Despite this notorious misselling scandal, there’s still a market for reliable insurance that protects loan repayments or other fixed costs. Unfortunately, by introducing the concept of short-term income protection (STIP), the FCA has only muddied the water. The result is a new generation of PPI policies that are variously labelled as STIPs or just income protection. (They all carefully avoid the term PPI.)
This would be fine if online consumers were aware of the differences between the two types of policy, but this isn’t the case. A recent survey found that only 17 per cent of people knew that income protection only covers accident and sickness, with the majority of people thinking it also covered unemployment, which is a key feature of PPI plans.
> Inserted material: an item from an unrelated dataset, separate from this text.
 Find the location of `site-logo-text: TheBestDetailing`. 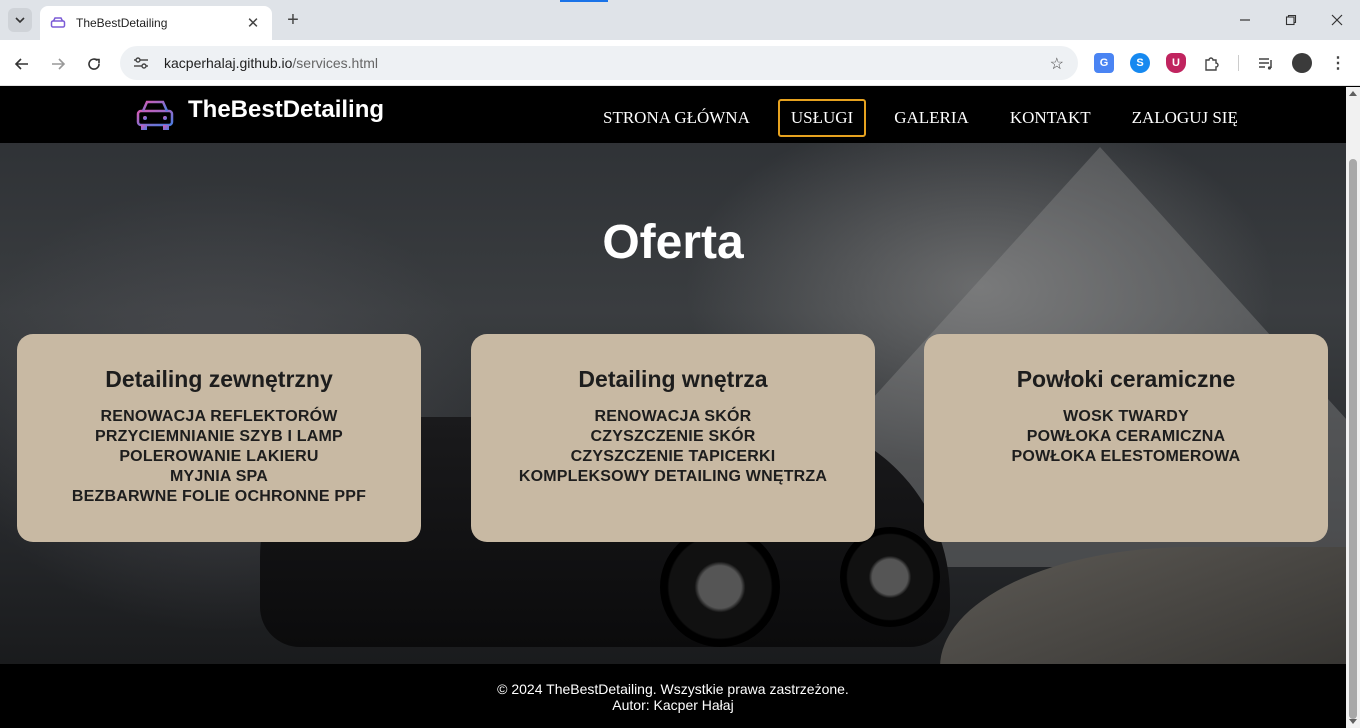

site-logo-text: TheBestDetailing is located at coordinates (286, 110).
Today’s online comparison sites do little to ease the problem. We found that one comparison site was really off the mark. Under the heading of ‘income protection’ it produced 10 quotes for PPI-style products from just two insurers. Meanwhile, another comparison site produced just six quotes, all for PPI-style products with monthly benefits capped at just £2,000.
Better safe than sorry
The risk of online income protection customers being diverted into either ‘suited occupation’ or redressed PPI products is quite real, due to the numbers of UK consumers using price comparison sites.
Comparison sites also lose ground when it comes to capturing the best of what’s on offer in a given sector. There are always special deals to be had, such as L&G’s free life cover for new parents, or the free death benefit and carer’s cover on British Friendly’s income protection policy – not to mention the best of the added extras.
Similarly, there’s also underwriting to consider. Every insurer has its own nuances, which means that advisers are generally in the best position to find the one that offers the best balance of price and cover.
As with most areas of insurance, it costs no more to buy income protection through an adviser than it does to buy via a comparison site. And of course, if you buy direct from a price comparison site and get the wrong type of cover for your needs, there’s no one to blame but yourself.